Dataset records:
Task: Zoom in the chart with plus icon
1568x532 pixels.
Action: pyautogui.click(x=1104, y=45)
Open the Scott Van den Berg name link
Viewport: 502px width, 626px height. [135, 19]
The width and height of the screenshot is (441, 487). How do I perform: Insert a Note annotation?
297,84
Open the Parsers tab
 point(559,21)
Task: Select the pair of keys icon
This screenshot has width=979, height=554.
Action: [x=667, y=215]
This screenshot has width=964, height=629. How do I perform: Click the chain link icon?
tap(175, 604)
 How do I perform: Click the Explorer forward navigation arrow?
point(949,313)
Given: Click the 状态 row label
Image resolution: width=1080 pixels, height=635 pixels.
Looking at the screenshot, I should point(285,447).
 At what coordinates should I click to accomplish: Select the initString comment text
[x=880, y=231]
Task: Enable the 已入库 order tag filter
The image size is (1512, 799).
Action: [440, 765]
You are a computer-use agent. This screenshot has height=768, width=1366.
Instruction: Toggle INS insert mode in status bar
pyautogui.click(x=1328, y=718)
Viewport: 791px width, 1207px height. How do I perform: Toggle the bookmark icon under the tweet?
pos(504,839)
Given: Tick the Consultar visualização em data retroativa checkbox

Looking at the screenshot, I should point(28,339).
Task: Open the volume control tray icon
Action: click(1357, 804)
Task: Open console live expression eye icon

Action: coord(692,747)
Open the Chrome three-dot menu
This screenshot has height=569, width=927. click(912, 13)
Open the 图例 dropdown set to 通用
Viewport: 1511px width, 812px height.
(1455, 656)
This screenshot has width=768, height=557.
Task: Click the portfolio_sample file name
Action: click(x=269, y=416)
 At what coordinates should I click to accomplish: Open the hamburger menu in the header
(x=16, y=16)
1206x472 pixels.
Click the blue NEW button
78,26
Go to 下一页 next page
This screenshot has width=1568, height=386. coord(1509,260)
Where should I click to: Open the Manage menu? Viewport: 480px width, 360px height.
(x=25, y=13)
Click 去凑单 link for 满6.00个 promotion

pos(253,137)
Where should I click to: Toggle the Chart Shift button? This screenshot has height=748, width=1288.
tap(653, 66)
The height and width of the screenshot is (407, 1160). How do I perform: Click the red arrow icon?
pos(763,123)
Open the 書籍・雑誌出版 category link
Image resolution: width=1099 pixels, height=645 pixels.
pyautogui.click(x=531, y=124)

__THE TASK__: Each entry should be written out again exactly, with no word left out.

__SOLUTION__:
Task: Zoom in the chart with plus icon
1568x532 pixels.
Action: pyautogui.click(x=1104, y=45)
Open the Scott Van den Berg name link
Viewport: 502px width, 626px height. [135, 19]
The width and height of the screenshot is (441, 487). How do I perform: Insert a Note annotation?
297,84
Open the Parsers tab
 point(559,21)
Task: Select the pair of keys icon
This screenshot has width=979, height=554.
Action: [x=667, y=215]
This screenshot has width=964, height=629. How do I perform: Click the chain link icon?
tap(175, 604)
 How do I perform: Click the Explorer forward navigation arrow?
point(949,313)
Given: Click the 状态 row label
Image resolution: width=1080 pixels, height=635 pixels.
Looking at the screenshot, I should point(285,447).
 At what coordinates should I click to accomplish: Select the initString comment text
[x=880, y=231]
Task: Enable the 已入库 order tag filter
The image size is (1512, 799).
Action: [440, 765]
You are a computer-use agent. This screenshot has height=768, width=1366.
Instruction: Toggle INS insert mode in status bar
pyautogui.click(x=1328, y=718)
Viewport: 791px width, 1207px height. How do I perform: Toggle the bookmark icon under the tweet?
pos(504,839)
Given: Tick the Consultar visualização em data retroativa checkbox

Looking at the screenshot, I should point(28,339).
Task: Open the volume control tray icon
Action: click(1357, 804)
Task: Open console live expression eye icon

Action: coord(692,747)
Open the Chrome three-dot menu
This screenshot has height=569, width=927. click(912, 13)
Open the 图例 dropdown set to 通用
Viewport: 1511px width, 812px height.
(1455, 656)
This screenshot has width=768, height=557.
Task: Click the portfolio_sample file name
Action: click(x=269, y=416)
 At what coordinates should I click to accomplish: Open the hamburger menu in the header
(x=16, y=16)
1206x472 pixels.
Click the blue NEW button
78,26
Go to 下一页 next page
This screenshot has width=1568, height=386. coord(1509,260)
Where should I click to: Open the Manage menu? Viewport: 480px width, 360px height.
(x=25, y=13)
Click 去凑单 link for 满6.00个 promotion

pos(253,137)
Where should I click to: Toggle the Chart Shift button? This screenshot has height=748, width=1288.
tap(653, 66)
The height and width of the screenshot is (407, 1160). How do I perform: Click the red arrow icon?
pos(763,123)
Open the 書籍・雑誌出版 category link
Image resolution: width=1099 pixels, height=645 pixels.
pyautogui.click(x=531, y=124)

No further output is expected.